▶ [Selected excerpt]:

○ ○ ○ ○ ○ ○ ○

High Performance Storage System — Taking the Long View


The world of high-performance computing (HPC) is ever advancing with software updates, new hardware, increasingly data-heavy challenges, and the need to access and store immense amounts of data. Today’s data dilemmas can be summed up in two simple questions: “Where should all this data go? How should it be managed?” Easy questions to ask, but not so easy to answer.

About three decades ago, Lawrence Livermore and four other Department of Energy (DOE) national laboratories working in HPC collaborated with IBM to tackle this issue. The laboratories and IBM recognized that issues around data storage constantly progress, requiring new and innovative solutions as supercomputing environments evolve. The result of their collaboration was the High Performance Storage System (HPSS), a scalable software solution that addresses the ever-changing data storage challenge facing the worldwide HPC community.

Lawrence Livermore plays a key role in the HPSS collaboration, significantly contributing to the original inspiration for the technology as well as being a co-developer and early adopter. The Laboratory had experience building distributed networked computing, printing, and storage shared environments long before this became commonplace. Engaging with other supercomputing centers that had similar experience, such as NASA and Los Alamos National Laboratory, led to the idea of standardizing how distributed storage could be achieved in the form of the Institute of Electrical and Electronics Engineers (IEEE) Mass Storage Reference model. HPSS was built on that scalable model.

○ ○ ○ ○ ○ ○ ○

▶ [Record list]:

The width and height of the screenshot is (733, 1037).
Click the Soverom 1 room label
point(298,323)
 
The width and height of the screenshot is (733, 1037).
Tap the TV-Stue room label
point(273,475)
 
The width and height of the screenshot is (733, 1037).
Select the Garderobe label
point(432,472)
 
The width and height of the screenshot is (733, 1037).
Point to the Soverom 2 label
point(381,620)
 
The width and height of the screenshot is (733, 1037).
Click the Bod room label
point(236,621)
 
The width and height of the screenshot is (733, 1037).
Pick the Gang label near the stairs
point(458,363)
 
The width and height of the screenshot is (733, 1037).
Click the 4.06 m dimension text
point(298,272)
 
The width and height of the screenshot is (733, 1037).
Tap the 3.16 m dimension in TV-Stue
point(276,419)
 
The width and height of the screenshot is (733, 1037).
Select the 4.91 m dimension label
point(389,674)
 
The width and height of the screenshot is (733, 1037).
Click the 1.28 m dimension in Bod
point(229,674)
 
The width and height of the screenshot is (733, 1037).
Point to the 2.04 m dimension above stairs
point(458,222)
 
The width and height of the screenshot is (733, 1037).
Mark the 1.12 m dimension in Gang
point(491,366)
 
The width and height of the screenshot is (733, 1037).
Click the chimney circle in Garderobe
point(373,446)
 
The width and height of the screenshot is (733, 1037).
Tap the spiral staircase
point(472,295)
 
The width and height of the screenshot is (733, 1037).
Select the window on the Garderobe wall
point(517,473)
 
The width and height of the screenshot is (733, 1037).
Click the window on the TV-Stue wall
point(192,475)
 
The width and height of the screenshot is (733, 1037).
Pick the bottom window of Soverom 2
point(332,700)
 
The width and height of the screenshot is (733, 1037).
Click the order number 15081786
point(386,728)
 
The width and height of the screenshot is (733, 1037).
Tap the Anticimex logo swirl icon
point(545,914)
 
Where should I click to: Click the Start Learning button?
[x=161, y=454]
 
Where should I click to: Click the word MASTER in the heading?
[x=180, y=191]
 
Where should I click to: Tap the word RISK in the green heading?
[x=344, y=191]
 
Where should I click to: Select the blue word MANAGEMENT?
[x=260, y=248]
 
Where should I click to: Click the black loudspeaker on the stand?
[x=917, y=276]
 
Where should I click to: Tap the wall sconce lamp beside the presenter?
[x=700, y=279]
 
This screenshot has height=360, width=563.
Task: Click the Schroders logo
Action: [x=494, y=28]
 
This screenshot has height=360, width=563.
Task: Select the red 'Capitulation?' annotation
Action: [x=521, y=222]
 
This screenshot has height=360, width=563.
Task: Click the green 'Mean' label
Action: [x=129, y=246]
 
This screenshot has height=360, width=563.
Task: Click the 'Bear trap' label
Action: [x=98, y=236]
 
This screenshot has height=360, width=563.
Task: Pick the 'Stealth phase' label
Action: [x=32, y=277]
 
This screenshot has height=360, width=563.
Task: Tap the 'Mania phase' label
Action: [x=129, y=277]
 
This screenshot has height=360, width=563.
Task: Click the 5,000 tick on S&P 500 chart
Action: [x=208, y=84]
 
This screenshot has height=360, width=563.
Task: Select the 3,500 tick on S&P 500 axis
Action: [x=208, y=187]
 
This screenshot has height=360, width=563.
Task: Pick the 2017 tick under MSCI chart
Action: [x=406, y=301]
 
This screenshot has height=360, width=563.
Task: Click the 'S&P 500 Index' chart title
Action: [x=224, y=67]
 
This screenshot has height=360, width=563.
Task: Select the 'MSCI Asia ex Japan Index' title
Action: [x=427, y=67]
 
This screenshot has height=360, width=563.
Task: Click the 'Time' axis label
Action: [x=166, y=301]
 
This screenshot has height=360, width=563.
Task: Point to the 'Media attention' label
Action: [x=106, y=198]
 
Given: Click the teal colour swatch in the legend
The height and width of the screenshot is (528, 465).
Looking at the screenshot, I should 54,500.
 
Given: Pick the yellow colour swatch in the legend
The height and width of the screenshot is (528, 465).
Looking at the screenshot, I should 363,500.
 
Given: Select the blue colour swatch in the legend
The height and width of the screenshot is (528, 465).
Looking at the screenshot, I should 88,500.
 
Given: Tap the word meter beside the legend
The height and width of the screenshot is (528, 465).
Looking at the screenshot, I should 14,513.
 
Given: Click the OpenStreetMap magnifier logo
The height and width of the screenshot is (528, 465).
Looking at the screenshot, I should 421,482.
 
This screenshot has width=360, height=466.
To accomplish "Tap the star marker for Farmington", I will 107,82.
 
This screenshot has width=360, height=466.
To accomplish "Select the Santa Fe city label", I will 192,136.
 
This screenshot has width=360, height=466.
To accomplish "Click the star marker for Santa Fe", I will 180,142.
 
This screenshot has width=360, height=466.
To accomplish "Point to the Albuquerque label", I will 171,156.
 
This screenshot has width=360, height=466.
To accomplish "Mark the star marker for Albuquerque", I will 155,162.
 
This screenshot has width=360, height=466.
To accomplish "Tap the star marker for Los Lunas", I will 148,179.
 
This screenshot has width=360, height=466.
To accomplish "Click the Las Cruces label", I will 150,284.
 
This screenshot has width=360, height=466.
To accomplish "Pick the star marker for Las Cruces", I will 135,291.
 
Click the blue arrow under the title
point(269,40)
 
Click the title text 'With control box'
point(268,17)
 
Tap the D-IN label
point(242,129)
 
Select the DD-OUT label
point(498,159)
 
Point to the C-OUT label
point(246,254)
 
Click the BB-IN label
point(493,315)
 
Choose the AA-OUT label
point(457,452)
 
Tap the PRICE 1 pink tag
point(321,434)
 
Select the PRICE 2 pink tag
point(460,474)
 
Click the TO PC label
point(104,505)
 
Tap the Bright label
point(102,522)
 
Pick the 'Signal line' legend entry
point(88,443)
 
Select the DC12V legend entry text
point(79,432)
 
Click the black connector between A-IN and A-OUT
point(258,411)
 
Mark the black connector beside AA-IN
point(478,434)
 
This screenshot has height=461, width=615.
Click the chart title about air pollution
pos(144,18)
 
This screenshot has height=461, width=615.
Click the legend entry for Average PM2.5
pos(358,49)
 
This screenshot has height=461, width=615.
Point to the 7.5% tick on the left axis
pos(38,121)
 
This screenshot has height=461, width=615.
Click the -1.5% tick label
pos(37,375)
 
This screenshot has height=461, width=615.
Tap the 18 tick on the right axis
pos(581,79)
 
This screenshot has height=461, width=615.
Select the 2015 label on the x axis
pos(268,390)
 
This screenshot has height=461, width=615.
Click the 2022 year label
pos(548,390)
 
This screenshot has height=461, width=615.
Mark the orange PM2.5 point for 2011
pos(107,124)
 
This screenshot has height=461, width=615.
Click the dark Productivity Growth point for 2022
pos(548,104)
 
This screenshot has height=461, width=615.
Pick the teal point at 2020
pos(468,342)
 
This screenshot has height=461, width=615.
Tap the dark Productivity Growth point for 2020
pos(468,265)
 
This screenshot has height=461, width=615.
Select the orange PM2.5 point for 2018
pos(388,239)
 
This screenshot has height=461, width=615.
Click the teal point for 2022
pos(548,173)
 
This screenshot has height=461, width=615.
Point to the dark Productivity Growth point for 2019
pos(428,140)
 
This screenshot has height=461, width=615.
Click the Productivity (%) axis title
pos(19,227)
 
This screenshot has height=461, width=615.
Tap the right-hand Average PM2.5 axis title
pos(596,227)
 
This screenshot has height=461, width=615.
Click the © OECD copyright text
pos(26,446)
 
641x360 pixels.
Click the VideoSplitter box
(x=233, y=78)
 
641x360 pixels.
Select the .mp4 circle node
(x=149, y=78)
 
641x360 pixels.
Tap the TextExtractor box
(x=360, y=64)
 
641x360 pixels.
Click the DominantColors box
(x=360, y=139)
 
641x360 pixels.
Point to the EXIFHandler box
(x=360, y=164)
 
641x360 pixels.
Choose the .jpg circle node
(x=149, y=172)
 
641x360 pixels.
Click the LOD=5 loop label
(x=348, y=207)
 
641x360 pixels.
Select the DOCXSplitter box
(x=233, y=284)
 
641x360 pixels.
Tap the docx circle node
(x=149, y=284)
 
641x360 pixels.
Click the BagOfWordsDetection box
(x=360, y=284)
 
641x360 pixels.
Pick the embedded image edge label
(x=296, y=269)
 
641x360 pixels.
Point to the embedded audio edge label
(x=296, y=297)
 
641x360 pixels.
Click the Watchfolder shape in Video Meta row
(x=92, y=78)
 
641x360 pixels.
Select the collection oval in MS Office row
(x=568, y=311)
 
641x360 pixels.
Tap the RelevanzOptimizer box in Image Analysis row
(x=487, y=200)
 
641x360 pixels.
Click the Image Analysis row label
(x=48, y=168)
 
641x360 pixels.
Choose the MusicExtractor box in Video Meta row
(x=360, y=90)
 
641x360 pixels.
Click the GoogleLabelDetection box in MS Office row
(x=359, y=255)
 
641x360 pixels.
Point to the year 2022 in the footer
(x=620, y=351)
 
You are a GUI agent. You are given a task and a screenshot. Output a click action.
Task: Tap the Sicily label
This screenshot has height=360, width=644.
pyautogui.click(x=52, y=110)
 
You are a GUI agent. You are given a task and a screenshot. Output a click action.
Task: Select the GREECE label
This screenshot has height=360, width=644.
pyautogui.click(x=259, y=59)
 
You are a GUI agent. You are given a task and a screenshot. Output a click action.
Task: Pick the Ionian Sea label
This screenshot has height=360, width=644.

○ ○ ○ ○ ○ ○ ○

▶ [Problem]: Resume the text on the High Performance Storage System at the point where it stops. The data that comes after the HPSS text is separate material and has no connection to it.

▶ [Result of this task]:
The Laboratory’s experience in data storage system development dates back to the 1953 delivery of its first computer system, the UNIVAC-1. Then, computers used vacuum tubes to perform calculations and stored data in mercury tanks and on magnetic tapes. (See S&TR, March 2003, From Kilobytes to Petabytes in 50 Years.) Now, supercomputer systems run calculations using thousands of powerful processors and store data on solid-state disks, magnetic disks, in the cloud, and on tape cartridges—high-tech descendants of historic magnetic tape reels.

The Data Conundrum Timeline

Before the advent of 3D simulations, the largest storage management systems at leading HPC sites archived a total of less than 10 terabytes each. (Today, Livermore’s HPC archives allow individual files 10 times that size.) Beginning in the late 1980s, data storage became a concern for national laboratories involved in HPC, including Lawrence Livermore. These HPC leaders arrived at hierarchical storage management (HSM) as an archival system that could meet supercomputer performance requirements. HSM automatically moves data between expensive storage media—for instance, solid-state drive arrays—and low-cost media such as hard disk drives and magnetic tape cartridges. The HSM system helps keep costs down by keeping frequently accessed data on fast devices and moving “less used” data to slower devices.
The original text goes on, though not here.